Murder mystery shows go together easily, so they’re great freelance projects — and anyone out there who might dismiss writing dinner theater shows, well, if your career is so far along that you can turn your nose up as such jobs, bully for you. Me, I need the work. Plus, they’re fun to write and allow me to stretch my writing muscles in some different directions (always a good thing, for any writer).
Out of necessity they need to be broad and a simple, since the idea is for the audience to follow the clues and solve the mystery themselves — something you can’t do with the vast majority of TV procedurals, since that last telling clue is always revealed right before the good guys swoop in to make the arrest and have the traditional infodump scene. A layered, complex story is not what’s needed here; get too twisty-turny and you lose the audience. Motivations and clues have to be fairly obvious, and each innocent suspect needs to have a clear alibi that rules them out as the killer.
Example: in the as-yet unproduced WWII-era A Star-Spangled Murder, set in a theater, the victim is killed when someone drops a sandbag from the rafters onto his head. Throughout the show, characters refer to the difficulties in navigating the rafters, and one of the suspects is constantly tripping over her own feet; she’s ruled out as a suspect because she’s too clumsy to successfully climb the rafters. In a more serious murder mystery, the clumsiness could turn out to be a ruse by the character to throw the detective off, but adding such layers to an audience-participation show is unnecessary and potentially frustrating for the audience. This is a game of Clue, not Agatha Christie.

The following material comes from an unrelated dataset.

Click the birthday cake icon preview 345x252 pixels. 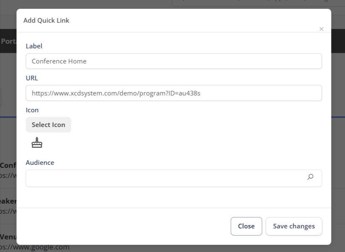(x=37, y=143)
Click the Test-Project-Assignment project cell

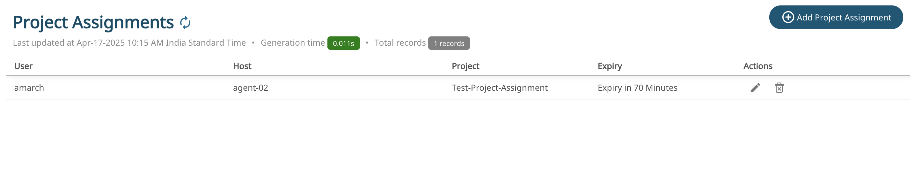(499, 88)
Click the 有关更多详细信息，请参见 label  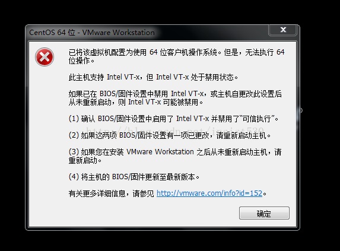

And yes, if you’re wondering, it IS easier to decide who the killer is first and then work backwards to plant the clues and alibis.
This one will be a departure from past murder mysteries I’ve written (such as the aforementioned script and Murder Most Medieval) because of the more integrated audience participation element. Past scripts have always provided opportunities for the actors to bring the audience in on a limited basis, but the clients for this project (a spy-themed outing) wants certain guests to be part of the cast proper. The challenge here is the fact these guest-actors won’t be available for rehearsals.
My simple, if inelegant way around this is to give them few lines, and provide those lines to them on printed cue sheets that they will read from their seats. It might take the rest of the audience out of the setting a bit, but unless they take the time to learn their lines ahead of time and make themselves available for enough rehearsals to learn blocking (their positions and movements on the stage, for those not savvy with theatrical terminology), that’s the way it has to be.
Another new element I’m adding is a host character, someone who will act as the liaison between the characters and the audience. His job will be to introduce all the guests to the concept, explain how they can participate, and if necessary, act as a director-in-the-field to prompt the “guest stars” on their lines (though I’m hoping some extremely obvious cue lines will eliminate the possibility of missed cues and dropped lines).
Today I’ll work up the outline and see where Stephen wants to go with the plot and characters. Once it’s all done and the show has gone up, I’ll post a sample scene for everyone to check out.